### Data to process ###

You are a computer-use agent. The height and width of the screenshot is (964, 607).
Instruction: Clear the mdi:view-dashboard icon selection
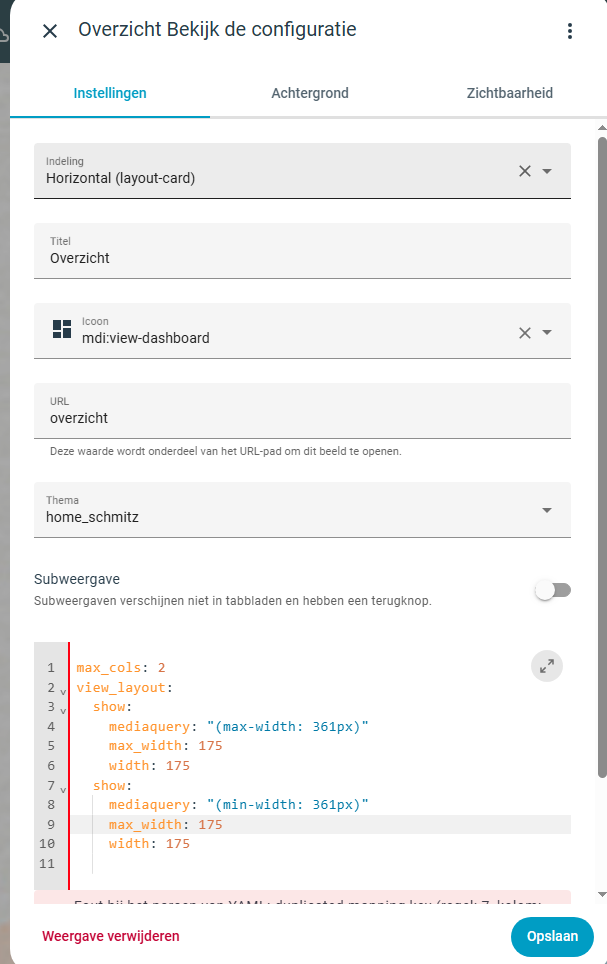pyautogui.click(x=525, y=332)
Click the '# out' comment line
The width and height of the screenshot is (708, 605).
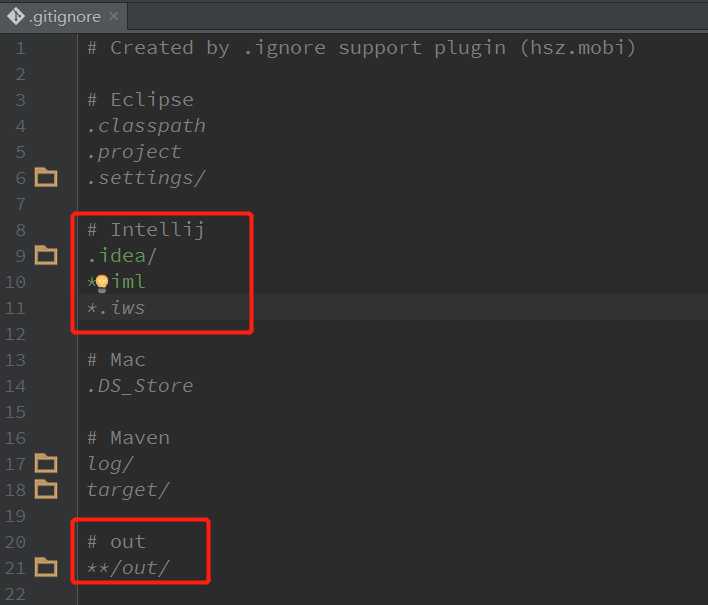point(116,542)
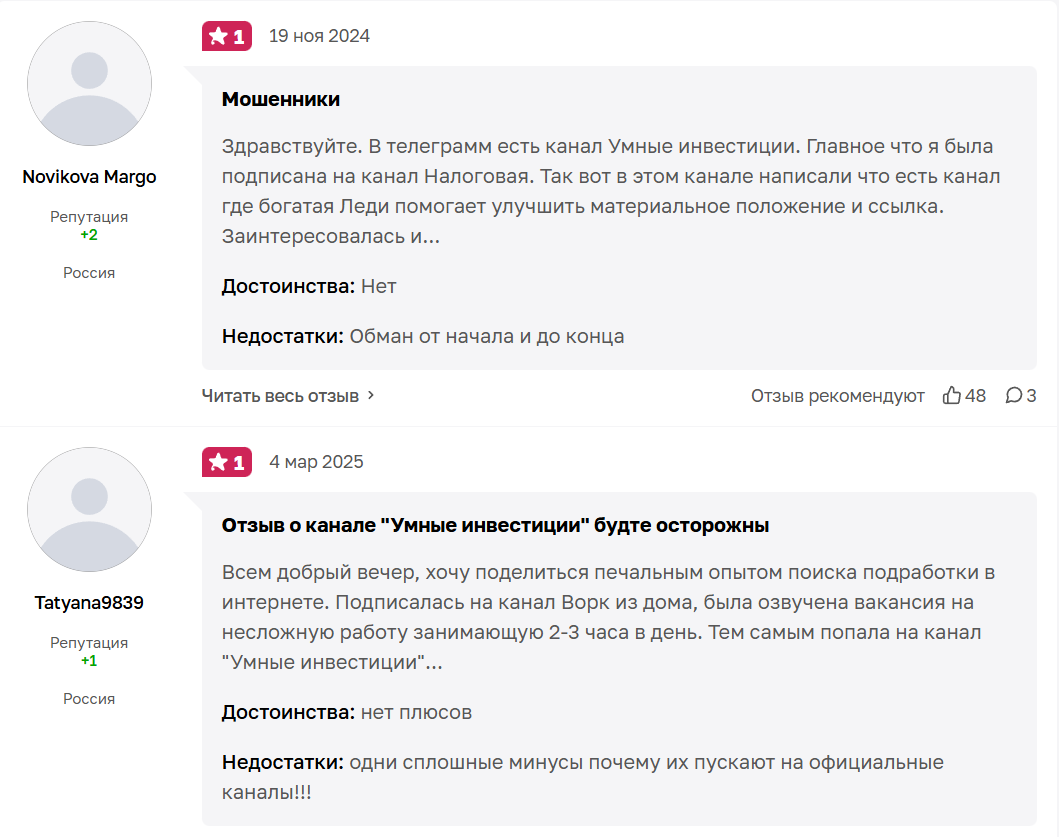Image resolution: width=1059 pixels, height=837 pixels.
Task: Click the thumbs-up icon on Novikova's review
Action: (x=952, y=396)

###

Work to do >> Retype every one of the records above word for word, leaving out the pictures.

Final result >>
You are a computer-use agent. The height and width of the screenshot is (964, 607).
Instruction: Clear the mdi:view-dashboard icon selection
pyautogui.click(x=525, y=332)
Click the '# out' comment line
The width and height of the screenshot is (708, 605).
point(116,542)
Image resolution: width=1059 pixels, height=837 pixels.
Task: Click the thumbs-up icon on Novikova's review
Action: (x=952, y=396)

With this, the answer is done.